*Task prompt:*
Wherever the string "computer" shows up in the data below, copy the whole line.

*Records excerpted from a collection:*
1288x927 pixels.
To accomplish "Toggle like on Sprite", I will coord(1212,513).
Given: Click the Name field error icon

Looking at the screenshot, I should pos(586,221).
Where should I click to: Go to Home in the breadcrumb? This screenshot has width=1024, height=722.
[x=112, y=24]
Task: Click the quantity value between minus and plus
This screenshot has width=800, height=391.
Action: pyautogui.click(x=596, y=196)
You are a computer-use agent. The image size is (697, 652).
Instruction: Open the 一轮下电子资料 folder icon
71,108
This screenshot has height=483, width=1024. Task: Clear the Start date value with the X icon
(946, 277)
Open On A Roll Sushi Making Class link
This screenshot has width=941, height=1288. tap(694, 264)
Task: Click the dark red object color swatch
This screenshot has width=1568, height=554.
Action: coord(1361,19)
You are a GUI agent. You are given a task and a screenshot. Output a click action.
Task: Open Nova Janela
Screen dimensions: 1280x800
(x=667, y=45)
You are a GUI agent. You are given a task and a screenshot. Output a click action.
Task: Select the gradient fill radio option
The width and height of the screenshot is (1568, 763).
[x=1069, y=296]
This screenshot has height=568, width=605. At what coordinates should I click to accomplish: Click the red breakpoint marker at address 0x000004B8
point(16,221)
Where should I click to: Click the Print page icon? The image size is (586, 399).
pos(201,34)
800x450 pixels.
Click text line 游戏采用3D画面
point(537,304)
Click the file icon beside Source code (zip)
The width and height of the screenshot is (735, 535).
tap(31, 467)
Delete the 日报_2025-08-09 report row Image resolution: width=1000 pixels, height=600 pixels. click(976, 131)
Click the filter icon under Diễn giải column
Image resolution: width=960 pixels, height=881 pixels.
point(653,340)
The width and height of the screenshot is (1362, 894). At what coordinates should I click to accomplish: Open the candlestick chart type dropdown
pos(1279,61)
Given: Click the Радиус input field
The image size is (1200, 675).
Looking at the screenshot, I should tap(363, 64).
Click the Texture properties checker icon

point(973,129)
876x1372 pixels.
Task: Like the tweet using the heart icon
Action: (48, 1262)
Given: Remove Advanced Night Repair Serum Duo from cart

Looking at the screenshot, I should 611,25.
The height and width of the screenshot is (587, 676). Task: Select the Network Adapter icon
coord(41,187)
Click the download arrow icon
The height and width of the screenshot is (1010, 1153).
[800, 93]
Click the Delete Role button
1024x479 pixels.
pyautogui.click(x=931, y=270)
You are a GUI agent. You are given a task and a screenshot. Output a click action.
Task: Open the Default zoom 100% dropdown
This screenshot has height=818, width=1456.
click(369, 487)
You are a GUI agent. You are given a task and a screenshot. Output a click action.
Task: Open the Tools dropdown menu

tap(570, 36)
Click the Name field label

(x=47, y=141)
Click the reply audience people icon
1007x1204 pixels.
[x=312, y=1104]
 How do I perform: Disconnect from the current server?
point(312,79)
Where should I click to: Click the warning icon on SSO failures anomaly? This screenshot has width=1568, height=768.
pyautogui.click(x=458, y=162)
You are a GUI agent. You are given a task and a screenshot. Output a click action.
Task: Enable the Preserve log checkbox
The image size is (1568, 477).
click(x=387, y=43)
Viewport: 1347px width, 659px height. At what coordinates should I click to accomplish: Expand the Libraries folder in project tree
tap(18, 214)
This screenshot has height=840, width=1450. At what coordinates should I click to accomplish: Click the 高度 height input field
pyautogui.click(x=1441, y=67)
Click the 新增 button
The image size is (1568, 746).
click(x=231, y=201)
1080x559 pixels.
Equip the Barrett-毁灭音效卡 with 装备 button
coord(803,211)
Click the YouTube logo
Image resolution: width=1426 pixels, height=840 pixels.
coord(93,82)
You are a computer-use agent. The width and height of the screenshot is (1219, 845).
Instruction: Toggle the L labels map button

*Response to the exercise:*
You are a computer-use agent. The image size is (697, 652).
You are a computer-use agent. The width and height of the screenshot is (1219, 845).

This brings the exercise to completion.